By RUTH E. DÁVILA, Special To The Bulletin | Published January 20, 2011
Saturdays this month at 9 p.m., the Archdiocese of Atlanta shares the history of its Hispanic Ministry on Atlanta Interfaith Broadcasters, a local television network promoting dialogues among diverse faiths and cultures. The 30-minute special, developed in collaboration with the archdiocesan Communications Office, represents the network’s first production aired in Spanish.
The program centers on a handful of Spanish-speaking clergy and religious who recount testimonies of the Hispanic Ministry’s early days.

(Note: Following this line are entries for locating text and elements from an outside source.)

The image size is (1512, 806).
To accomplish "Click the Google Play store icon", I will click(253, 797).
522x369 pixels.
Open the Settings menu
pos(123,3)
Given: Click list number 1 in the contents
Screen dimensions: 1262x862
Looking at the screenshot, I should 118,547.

Jairo Martinez, director of the Hispanic Ministry since 2008 and a lead producer of the project, said that by recording these “pioneers,” he hoped to archive their memories.

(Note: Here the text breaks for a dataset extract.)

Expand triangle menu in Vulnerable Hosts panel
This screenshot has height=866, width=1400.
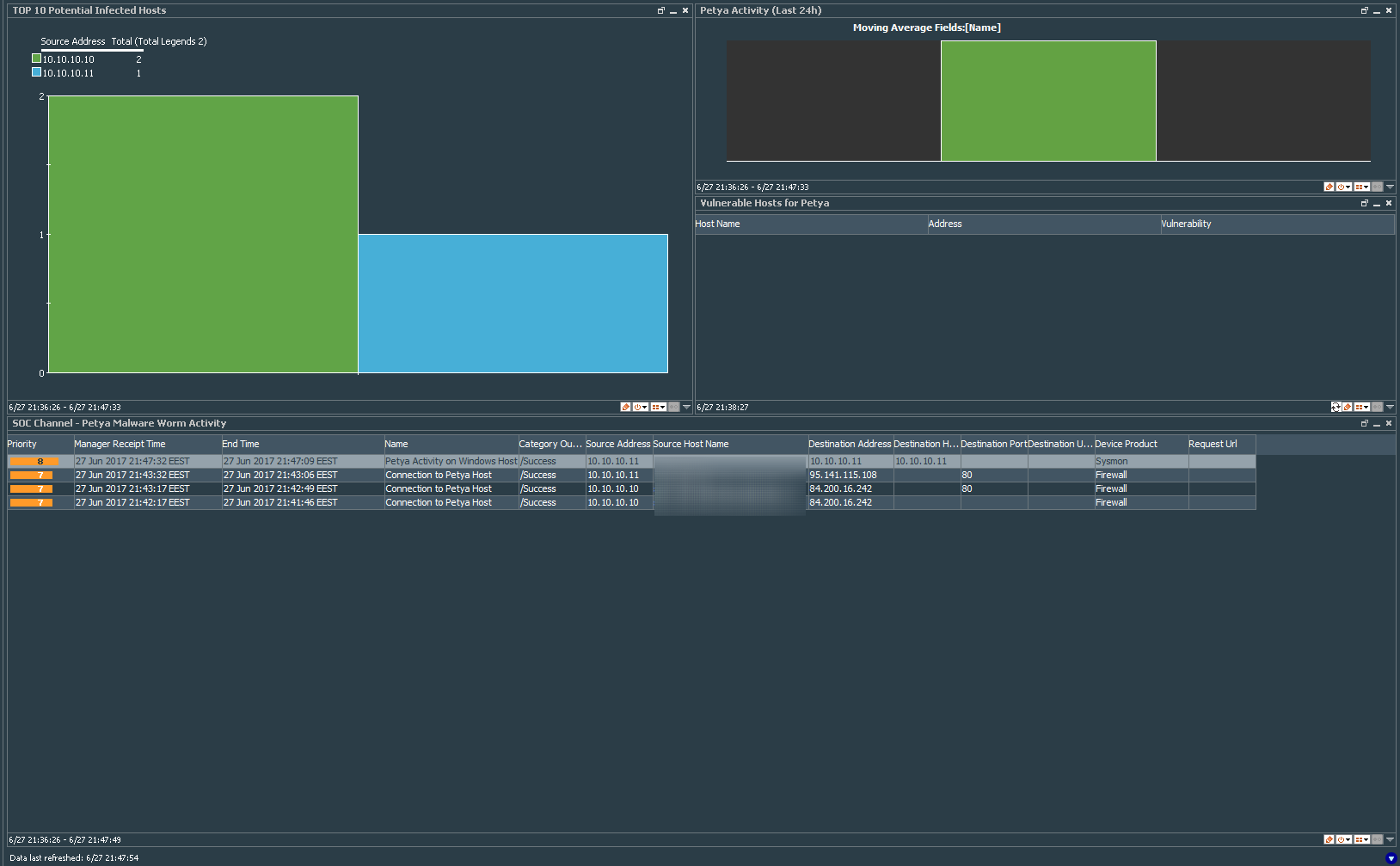1390,407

“We interviewed people who were around when the Cuban community arrived in Atlanta in the early 1960s, fleeing Fidel Castro’s revolution,” Martinez said. “Their anecdotes are what enrich this program.”
The first Spanish Mass was celebrated in 1961, and the first social service, targeting Cuban refugees, began in 1964. Today more than 120 Spanish Masses are celebrated each weekend, and 62 parishes offer one or more of the Hispanic Ministry’s services.

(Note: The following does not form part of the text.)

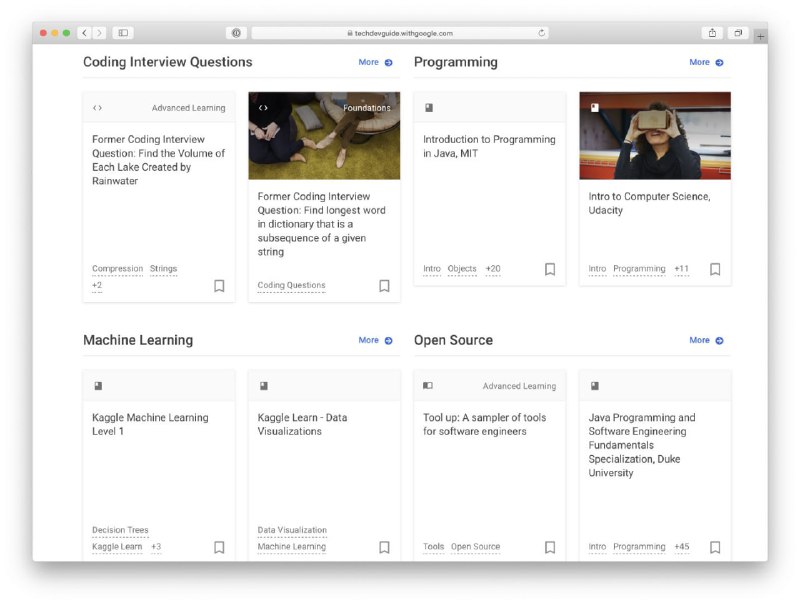The height and width of the screenshot is (604, 800).
Task: Click the bookmark icon on the Udacity course card
Action: 716,268
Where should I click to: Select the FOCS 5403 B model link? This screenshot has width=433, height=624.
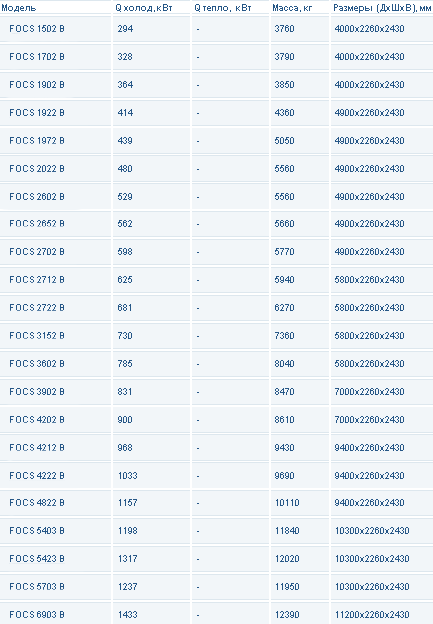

The special also went behind the scenes with “Nuestra Fe,” a Spanish radio program sponsored by the archdiocese that airs daily on 610 AM.
Launched Jan. 8, the Hispanic Ministry special is slated to rerun in the same weekly time slot all month.
Laying The Foundation
Auxiliary Bishop Luis R. Zarama opens the special with an introduction, noting a prominent statistic: Half of the Archdiocese of Atlanta is Hispanic, he said.
Among other experiences, Bishop Zarama recalls his warm welcome as pastor of St. Mark Church in Clarkesville. Shortly after arriving, Latino parishioners got wind of his penchant for tamales. Before long, the congregation had supplied its new pastor with enough homemade tamales to last an entire week.
Following Bishop Zarama, the presentation features interviews with the Hispanic Ministry’s founding members: Jesuit Father Edward Salazar, presently a retreat director from Ignatius House; Handmaids of the Sacred Heart of Jesus (Ancillae Cordis Jesu) Sister Pilar Dalmau, a retired religious; Father Daniel Stack, pastor of St. Francis of Assisi Church in Cartersville; and Msgr. William Hoffman, a retired priest. Msgr. Hoffman, Sister Dalmau and Father Salazar each served as head of the Hispanic Ministry during the 1980s.
In addition to the work of directors and staff, Martinez said that the leadership of several religious sisters continues to propel the Hispanic Ministry’s success. The sisters’ duties range from greatly needed administrative support in established parishes to door-to-door outreach in up-and-coming communities.
“In many ways, the sisters have paved the way with their hard work. They are the ones who have worked most directly with the different communities because typically they were sent to work at a parish before a Hispanic priest was assigned there,” Martinez said.
The archdiocese currently hosts Hispanic religious from three orders: the Missionary Sisters of the Sacred Heart, the Handmaids of the Sacred Heart of Jesus and the Franciscan Sisters of Our Lady of Refuge.
Atlanta Interfaith Broadcasters offered the airtime to the Hispanic Ministry in hopes of connecting more deeply with Atlanta’s growing Latino population.
“It all started with an interest, on behalf of the network, to strengthen its ties with the Hispanic community through the lens of faith,” Martinez said. “They realized that the Catholic community represents the largest religious group among Hispanics.”
Eduardo Tapia, owner of Foto America, a photography and videography studio in Norcross, filmed and edited the special pro bono. Through video footage and photos lent by Tapia and The Georgia Bulletin, Latin American traditions are highlighted throughout the special. Religious celebrations related to Our Lady of Guadalupe and first Communion, as well as rites of passage, such as the quinceañera (sweet 15) sprinkle the production with Latin flavor.
While the program offers a multidimensional view of the Hispanic Ministry and Latino life in Atlanta, Martinez lamented the lack of one special contributor, the late Passionist Father Joseph Fahy.
“Like all of the people we interviewed, Father Fahy was a pioneer in defending the rights and dignity of Hispanics,” Martinez said. “He worked closely with the Hispanic Ministry from around 1989 until he passed away in 2007, and the community loved him very much.”
The main takeaway of the production, for Martinez, is the power of dedicated volunteers and activists to build a sustainable ministry.
“It shows that if we all follow the call to contribute our little grain of sand, over time, it will multiply—and eventually it could turn into the booming community that we have today,” Martinez said.